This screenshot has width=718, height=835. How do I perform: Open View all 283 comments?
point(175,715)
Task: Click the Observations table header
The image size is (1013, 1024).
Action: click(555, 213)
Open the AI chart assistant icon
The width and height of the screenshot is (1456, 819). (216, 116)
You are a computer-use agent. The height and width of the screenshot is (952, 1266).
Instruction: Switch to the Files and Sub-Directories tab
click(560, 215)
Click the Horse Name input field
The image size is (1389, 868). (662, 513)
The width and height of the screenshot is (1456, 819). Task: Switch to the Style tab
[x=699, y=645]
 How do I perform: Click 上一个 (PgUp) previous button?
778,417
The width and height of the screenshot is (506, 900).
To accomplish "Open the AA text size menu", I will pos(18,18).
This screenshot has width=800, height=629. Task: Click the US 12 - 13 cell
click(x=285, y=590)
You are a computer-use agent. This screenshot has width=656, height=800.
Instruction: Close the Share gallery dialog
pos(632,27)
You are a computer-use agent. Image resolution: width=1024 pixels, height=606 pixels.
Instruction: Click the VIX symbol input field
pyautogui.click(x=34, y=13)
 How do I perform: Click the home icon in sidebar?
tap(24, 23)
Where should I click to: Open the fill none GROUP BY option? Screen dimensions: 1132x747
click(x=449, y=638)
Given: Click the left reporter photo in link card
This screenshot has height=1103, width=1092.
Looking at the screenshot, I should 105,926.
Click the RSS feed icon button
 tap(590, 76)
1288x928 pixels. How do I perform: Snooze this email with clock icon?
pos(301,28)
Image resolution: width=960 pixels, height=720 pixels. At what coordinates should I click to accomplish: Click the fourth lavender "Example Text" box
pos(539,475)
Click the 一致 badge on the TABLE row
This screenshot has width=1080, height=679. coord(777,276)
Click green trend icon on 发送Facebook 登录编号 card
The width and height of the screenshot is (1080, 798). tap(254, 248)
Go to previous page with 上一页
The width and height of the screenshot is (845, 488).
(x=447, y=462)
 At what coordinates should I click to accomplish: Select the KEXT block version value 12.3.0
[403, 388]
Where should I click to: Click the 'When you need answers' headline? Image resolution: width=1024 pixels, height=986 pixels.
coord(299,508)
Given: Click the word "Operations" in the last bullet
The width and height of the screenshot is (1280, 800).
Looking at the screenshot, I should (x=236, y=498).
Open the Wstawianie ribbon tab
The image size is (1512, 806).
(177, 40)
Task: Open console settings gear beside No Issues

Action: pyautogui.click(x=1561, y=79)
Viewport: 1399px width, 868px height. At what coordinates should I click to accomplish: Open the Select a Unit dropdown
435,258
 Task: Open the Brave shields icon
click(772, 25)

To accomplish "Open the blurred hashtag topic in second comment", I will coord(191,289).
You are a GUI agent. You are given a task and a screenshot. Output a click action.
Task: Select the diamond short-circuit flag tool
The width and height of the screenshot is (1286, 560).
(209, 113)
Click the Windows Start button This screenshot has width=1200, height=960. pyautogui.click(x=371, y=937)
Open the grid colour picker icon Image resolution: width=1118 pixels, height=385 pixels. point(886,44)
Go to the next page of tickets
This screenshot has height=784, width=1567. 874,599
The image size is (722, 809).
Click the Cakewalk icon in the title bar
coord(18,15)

+ + +

Using the records above, copy word for word the line with "Task: Select the", the line with "Click the Windows", and every line between them.

Completed exercise:
Task: Select the diamond short-circuit flag tool
The width and height of the screenshot is (1286, 560).
(209, 113)
Click the Windows Start button This screenshot has width=1200, height=960. pyautogui.click(x=371, y=937)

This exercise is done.